On Apr 19, 2006, at 1:05 PM, Jeremy Epstein wrote:
Just to chime in, one thing you might want to take into account is "when" a user would actually care. Personally, If I were making appointments (even if I knew I were traveling) I would not concern t myself with timezone. -- I would always expect my calendar to be in my "home" time zone, or even better, not care about timezone unless it may cause a conflict such as the two circumstances below:
I presume you would want your calendar to be in NY time when you travelled to NY so you don't have do the mental math of converting from PST to EST when looking at your agenda. Also, if I were planning events in NY I would want to view things in NY time as well, so as not to schedule things at weird times.
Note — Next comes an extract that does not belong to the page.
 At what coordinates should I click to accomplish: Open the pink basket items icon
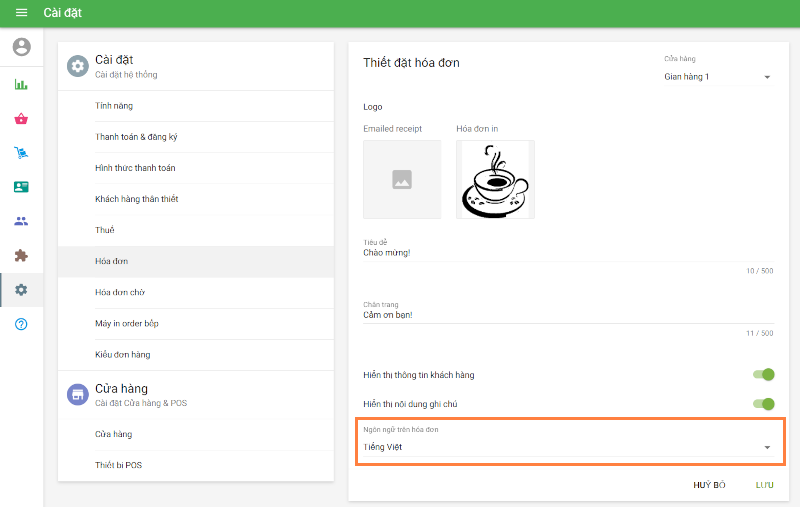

*For me, there are only two circumstances where the timezone I am in matters: * 1) if an appointment I am making might conflict with travel across timezones (such as an international flight) This is a very strange case. It means I have an event (airplane flight) that starts in one timezone, and ends in another!
Yup.
2) if I am planning a conference call across timezones, i.e. if I have a phone meeting with a matthew and bobby. In the conference call case, I would expect the event to list all the times for all the parties involved: (12:00 noon my calendar time, 2:00pm matthews time)
Interesting point. I would only want to see this while planning though. Otherwise I dont care about what time it is for other people.
Another example of why I would not want any calendar changing time zones without my explicit control:
I agree, I would never want that either. The original case was what to set the timezone through IP only the first time that someone hits Scooby. Scooby is a webapp, and as such has no access to the system's timezone, even though you can get the offset through Javascript and a 3 letter descriptor, which is not enough.
The other scenario that was brought up was when the app noticed that you switched timezones somehow, and even then it would ask you, and hopefully only once!